Shai gives a speech about his studies, and Ross gives a beautiful, tearful account of what it was like to prepare with him. Shai’s siblings and good friends sing him a song they wrote: “Tonight, there’s a party on the mountaintop, edge of the world....” Then, his youth group friends do a special dance, dressed in Baltimore Ravens colors, and sing another song about what a good friend he is.

Next, Rivital puts on the dance list she has prepared for the party. The kids dance to “Cotton-eyed Joe” and the “Cha Cha Slide.” After a lot more dancing, one of the kids from Shai’s youth group brings in a giant jump rope. The kids jump rope to the music for another hour. When the party is supposed to be nearing its end, I bring out the enormous football cake. But no one wants to stop dancing. The cake, along with all the beautiful desserts that people from the kibbutz baked, goes untouched.

By the time the party starts to slow down, I look around and realize that the room is almost completely empty. Not of people, but of mess. The food is all packed up in bags and cartons. The chairs have been stacked and the tables folded. Most of what we need to take home has been piled neatly in our car. I guess at this point I’m not surprised with my kibbutz community. Just amazed. And blessed.

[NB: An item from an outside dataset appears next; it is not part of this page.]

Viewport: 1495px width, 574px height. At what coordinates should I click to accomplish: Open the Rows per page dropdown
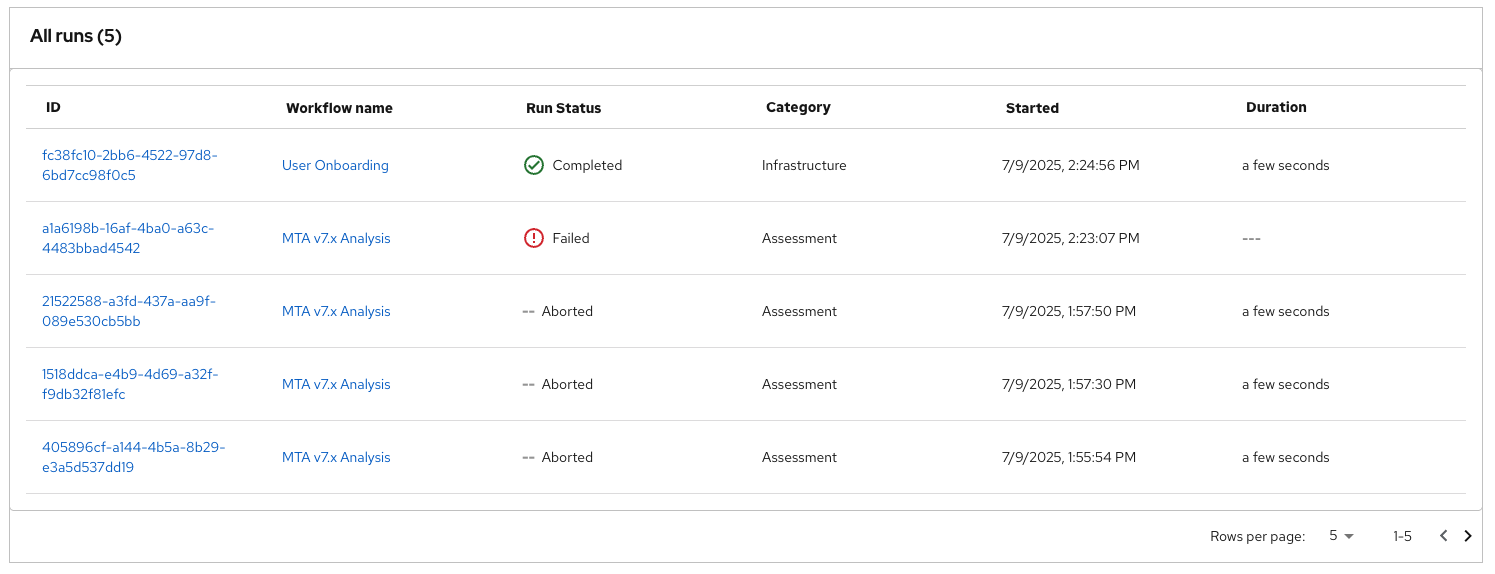click(x=1340, y=536)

Emily Singer is a teacher, social worker and freelance writer. She is currently working on two books. Singer and her husband, Ross, were rebbetzin and rabbi of Vancouver’s Shaarey Tefilah congregation until 2004. The Singers spent two years in Jerusalem and then moved to Baltimore, Md., where Ross was rabbi at Congregation Beth Tfiloh and Emily taught Judaic studies at Beth Tfiloh High School, until they moved to Israel in 2010. They have four children.